Hal ini terkonfirmasi dengan beredarnya surat dari perihal Pemberitahuan Bimbingan Teknis jelas sangat mencederai masyarakat desa.

Jangan jadikan kegiatan “Bimtek” sebagai alasan untuk plesiran para kepala desa.

Seharusnya, APDESI Kabupaten Padang Lawas lebih fokus pada evaluasi terkait beberapa kepala desa yang terjerat kasus hukum. Selain itu, banyak persoalan rakyat yang harus diselesaikan oleh pemerintah desa, tidak hanya dalam pembangunan infrastruktur, masalah pengentasan kemiskinan, busung lapar atau stunting yang menjadi bagian dari persoalan yang dihadapi masyarakat desa.

Terlebih lagi, plesiran para berkedok BIMtTEK kepala desa tersebut menggunakan dana yang bersumber dari Dana Desa yang jelas berasal dari pajak rakyat.

"Tolak ukur keberhasilan para kepala desa bukan hanya sebatas menyelesaikan pembangunan infrastruktur, pengentasan kemiskinan, bukan hanya melakukan Bimtek di Hotel, dan bukan beralih dari naik motor NMAX menjadi Fortuner," ungkapanya, Jum'at (4/10/2024)

Lanjut Rahmat mengatakan dirinya meminta Aparat Penegak Hukum untuk mengusut Plesiran Berkedok BIMTEK yang membebani Dana Desa 

"Usut Plesiran Berkedok BIMTEK yang membebani Dana Desa di saat rakyat Lagi sekarat dan melarat," pungkasnya.

Berdasarkan Informasi yang di himpun awak media warga dan pengguna jalan mengeluhkan kondisi Jalan Lingkar Sisupak Sibuhuan serta ruas jalan di Lingkungan 4 menuju Parsulukan, Kelurahan Pasar Sibuhuan, Kecamatan Barumun.

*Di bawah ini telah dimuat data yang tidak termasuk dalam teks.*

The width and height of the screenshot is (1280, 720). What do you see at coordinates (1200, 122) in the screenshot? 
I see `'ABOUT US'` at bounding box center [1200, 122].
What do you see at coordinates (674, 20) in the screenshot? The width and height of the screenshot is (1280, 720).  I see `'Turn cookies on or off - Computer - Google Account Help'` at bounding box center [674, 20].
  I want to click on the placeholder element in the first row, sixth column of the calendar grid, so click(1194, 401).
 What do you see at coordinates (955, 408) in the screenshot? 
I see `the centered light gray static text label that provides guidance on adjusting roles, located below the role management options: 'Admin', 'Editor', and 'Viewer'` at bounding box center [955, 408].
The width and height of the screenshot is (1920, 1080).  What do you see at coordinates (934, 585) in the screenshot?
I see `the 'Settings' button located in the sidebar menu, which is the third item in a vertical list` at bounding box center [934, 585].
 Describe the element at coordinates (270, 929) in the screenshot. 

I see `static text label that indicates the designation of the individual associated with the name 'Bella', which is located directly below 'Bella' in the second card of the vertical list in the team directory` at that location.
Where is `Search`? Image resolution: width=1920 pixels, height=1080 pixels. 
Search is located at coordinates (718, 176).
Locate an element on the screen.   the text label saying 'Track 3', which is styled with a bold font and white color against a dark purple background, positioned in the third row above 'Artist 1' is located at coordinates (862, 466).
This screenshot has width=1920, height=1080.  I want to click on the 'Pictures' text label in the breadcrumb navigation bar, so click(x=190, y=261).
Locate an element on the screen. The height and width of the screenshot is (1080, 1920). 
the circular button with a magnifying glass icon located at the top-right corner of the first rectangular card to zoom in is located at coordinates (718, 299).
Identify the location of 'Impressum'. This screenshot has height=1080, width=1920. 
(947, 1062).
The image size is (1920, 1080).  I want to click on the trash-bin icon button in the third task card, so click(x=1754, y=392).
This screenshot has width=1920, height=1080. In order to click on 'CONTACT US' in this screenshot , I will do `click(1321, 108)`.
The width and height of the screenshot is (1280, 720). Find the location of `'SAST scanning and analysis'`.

Berdasarkan pantauan jurnalis pada Kamis (03/10/2024), kondisi jalan jalur dua Lingkar Sisupak menuju Desa Latong, yang merupakan penghubung ke Jalan Lintas Sumatera di Kecamatan Lubuk, tampak sepi. Diduga, kondisi ini disebabkan oleh buruknya kualitas jalan tersebut. 

Ditemukan banyak lubang pada lapisan aspal di sepanjang jalan. Selain itu, semak belukar dan rerumputan liar tumbuh di median jalan, bahkan cabang-cabang pohon menjulur hingga menutupi sebagian badan jalan. Kondisi ini terjadi pada jalan yang seharusnya menjadi ikon Kabupaten Padang Lawas (Palas).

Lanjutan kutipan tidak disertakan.